スタートアップの経営者たちへ向けた、異色のM&A小説。M&Aという経営者にとって人生最大のイベントを、物語を通じて疑似体験できる貴重な一冊だ。M&Aに関心を持つ読者にも入門の一冊として大いにお勧めできる。

あらすじはこうだ。主人公は順調な成長を遂げたスタートアップの経営者。第二の人生を見据えて会社売却を決意するが、そこで思わぬ悲劇に見舞われる。しかし、周囲の支援を得ながら形勢を立て直し、新たな人生を切り開いてM&Aに携わっていく――。

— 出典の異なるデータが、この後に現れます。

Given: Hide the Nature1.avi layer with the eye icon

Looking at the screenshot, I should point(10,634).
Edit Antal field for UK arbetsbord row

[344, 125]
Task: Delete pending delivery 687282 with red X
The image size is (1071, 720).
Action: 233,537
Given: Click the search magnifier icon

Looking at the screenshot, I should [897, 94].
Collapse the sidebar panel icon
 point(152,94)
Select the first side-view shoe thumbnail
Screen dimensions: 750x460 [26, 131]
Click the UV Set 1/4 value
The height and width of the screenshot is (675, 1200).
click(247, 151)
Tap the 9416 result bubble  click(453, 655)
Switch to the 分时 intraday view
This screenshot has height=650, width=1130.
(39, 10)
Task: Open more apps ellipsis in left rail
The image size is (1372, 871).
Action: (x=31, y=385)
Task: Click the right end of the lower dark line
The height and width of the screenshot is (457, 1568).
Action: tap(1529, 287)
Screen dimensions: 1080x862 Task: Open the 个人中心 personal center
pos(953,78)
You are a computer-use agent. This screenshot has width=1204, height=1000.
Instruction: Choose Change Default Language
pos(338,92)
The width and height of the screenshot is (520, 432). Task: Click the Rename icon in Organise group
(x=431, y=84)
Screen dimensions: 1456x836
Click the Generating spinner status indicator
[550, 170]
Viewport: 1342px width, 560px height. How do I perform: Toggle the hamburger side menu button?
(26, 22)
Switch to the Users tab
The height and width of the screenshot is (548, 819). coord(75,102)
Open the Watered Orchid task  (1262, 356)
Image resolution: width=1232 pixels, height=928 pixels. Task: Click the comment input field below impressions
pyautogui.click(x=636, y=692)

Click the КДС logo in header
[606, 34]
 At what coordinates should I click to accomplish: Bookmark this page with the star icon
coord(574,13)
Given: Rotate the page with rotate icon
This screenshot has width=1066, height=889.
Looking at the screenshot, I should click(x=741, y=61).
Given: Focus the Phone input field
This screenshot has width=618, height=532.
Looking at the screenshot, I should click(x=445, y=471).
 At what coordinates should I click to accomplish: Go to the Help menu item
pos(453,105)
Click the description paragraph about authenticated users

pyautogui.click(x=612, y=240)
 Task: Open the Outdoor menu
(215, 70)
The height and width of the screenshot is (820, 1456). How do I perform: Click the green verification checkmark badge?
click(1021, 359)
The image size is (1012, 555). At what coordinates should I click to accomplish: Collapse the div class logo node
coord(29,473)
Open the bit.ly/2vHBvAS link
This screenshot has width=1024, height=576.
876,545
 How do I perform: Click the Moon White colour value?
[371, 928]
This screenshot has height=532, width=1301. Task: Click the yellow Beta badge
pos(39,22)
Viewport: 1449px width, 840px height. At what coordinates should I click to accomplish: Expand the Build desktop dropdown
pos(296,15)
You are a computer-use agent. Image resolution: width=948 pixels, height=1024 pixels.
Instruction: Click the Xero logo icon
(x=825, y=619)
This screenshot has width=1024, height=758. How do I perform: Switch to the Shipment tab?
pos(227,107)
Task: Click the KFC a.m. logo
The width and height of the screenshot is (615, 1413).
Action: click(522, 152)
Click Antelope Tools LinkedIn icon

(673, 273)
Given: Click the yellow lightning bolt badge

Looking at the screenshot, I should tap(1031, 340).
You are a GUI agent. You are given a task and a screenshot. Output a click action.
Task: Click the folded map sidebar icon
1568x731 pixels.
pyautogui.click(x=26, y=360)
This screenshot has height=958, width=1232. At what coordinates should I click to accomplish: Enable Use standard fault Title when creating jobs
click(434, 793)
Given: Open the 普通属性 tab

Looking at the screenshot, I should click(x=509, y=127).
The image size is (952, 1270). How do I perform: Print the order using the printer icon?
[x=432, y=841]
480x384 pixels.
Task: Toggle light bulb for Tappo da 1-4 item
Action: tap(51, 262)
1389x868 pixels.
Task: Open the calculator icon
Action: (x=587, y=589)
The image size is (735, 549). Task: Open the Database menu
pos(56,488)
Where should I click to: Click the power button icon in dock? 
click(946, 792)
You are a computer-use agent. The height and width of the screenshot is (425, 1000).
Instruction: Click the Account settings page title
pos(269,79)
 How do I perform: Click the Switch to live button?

著者によると、物語は「半ばノンフィクション」で、M&Aを実際に手がけてきた著者の経験が反映されているという。そのため、M&Aの準備段階から実務の細部、手続きの注意すべき点まで、リアルに描かれている。随所にM&Aに関する専門用語の解説がつき、読み進めながらM&Aの知識が自然と身につく構成は秀逸だ。読みながら学べる経済学習小説と言っていいだろう。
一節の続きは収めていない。